June 3, 2022
June 3, 2022
What is Observability?
Observability is understanding the full picture: there's something that's happening with your application landscape that's starting to impact your users, your clients, or your business.
And then observability is also the practice of being able to drill down into the data when something like that happens. You can tell what's going on, remediate it, which means quickly fix it, and then also put in a long-term solution so that it doesn't happen again.
A lot of organizations do monitoring, or Application Performance Monitoring. They're monitoring the infrastructure, monitoring compute, monitoring networking; basically they’re looking at the typical layers of the infrastructure (see figure below).
Where we want to take businesses is where they're monitoring from the outside-in; they're monitoring really mostly the layer between where their IT ends and their users connect, or where other businesses themselves connect to the application.
Looking user experience-inward also would allow organizations to drill down all the way past the compute layer, which is where most monitoring and IT Ops teams are doing their monitoring today. With a Full Stack Observability mindset and tooling, teams can also drill down all the way into the networking layer. This helps IT Ops teams understand if compute is their problem, if networking is their problem, or if it’s the application itself.
Or even further, is it a problem that I don't even own? It's a problem that might be outside of my perimeter via a third party API, for example.
But, the key is that the prioritization of issues and KPI management is based on how the issue hits the user experience and thus affects revenue, Customer Satisfaction/ Net Promoter Score, or (depending on the industry) operations such as shipping, logistics, manufacturing, or internal users of software.
Organizations typically struggle because there's a central area that provides the tooling and they provide training on the tooling. But there's not nearly enough dialogue into, ‘how do we do observability well’.
At Evolutio, we have a very strong recommendation for how companies should do observability well. And that really is focusing from the outside-in.
How Does Lacking a Culture of Observability Manifest Today?
The number one outcome that we see is that mostly users and clients are calling in issues. And if you have one user calling it an issue, you have 10 users that aren't saying anything at all.
If they are having a large and persistent outage, they're finding out late. And when you find out you're having an outage late, it's very hard to tell what the root cause is.
Cisco's Full Stack Observability has a portion of it that's called Application Performance Monitoring (APM). And just with basic APM, it's easy to tell what started things because the full timeline of an outage looks like a big hairball, but the beginning of an outage will really tell you what the problem was. APM can even point to the issues that cascaded before the outage started.
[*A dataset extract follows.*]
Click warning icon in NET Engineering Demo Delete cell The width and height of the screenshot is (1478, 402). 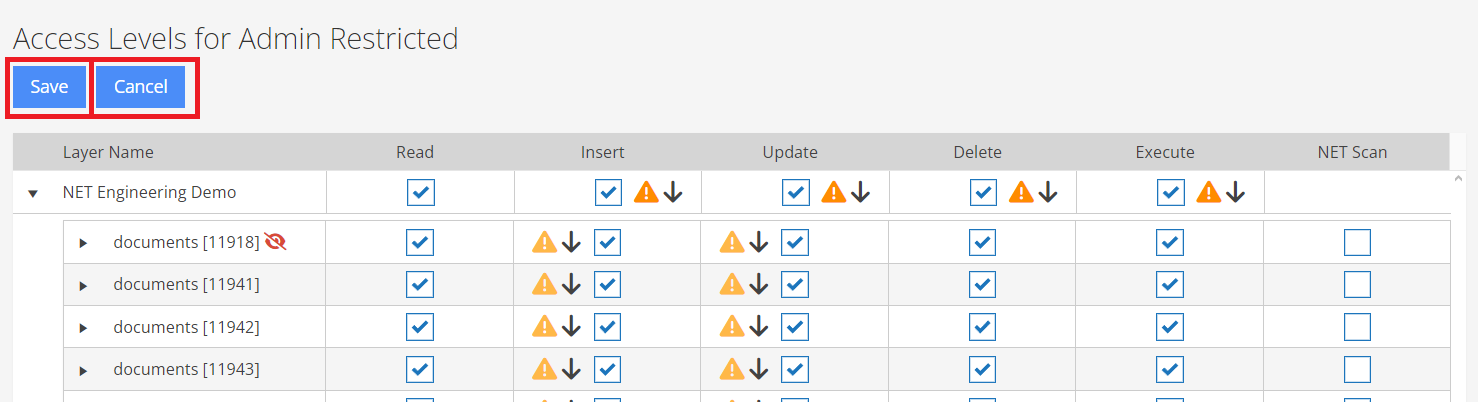click(x=1021, y=192)
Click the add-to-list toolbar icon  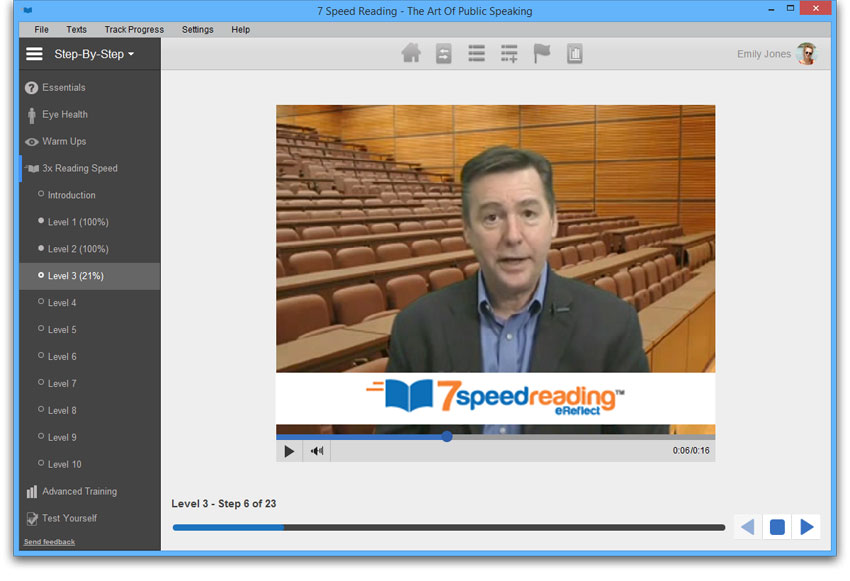(509, 53)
In the world of APM only, it does have quick time-to-value because just by installing the agents organizations can look in the rearview mirror and get answers.
How is true observability different? It's when you start having those leading indicators that say: "Okay team, typically when this happens, we're going to roll into an outage and you'll want to get somebody on it right away, and get them looking at this exact thing so that they can stop the root cause and fix it before it starts impacting most of your client base."
What we have found is a lot of times organizations don't even ever really find out root cause. The process of getting to the problem can take sometimes five days or more. And if your teams don't find root cause within those five days, a lot of times the team has to abandon the pursuit.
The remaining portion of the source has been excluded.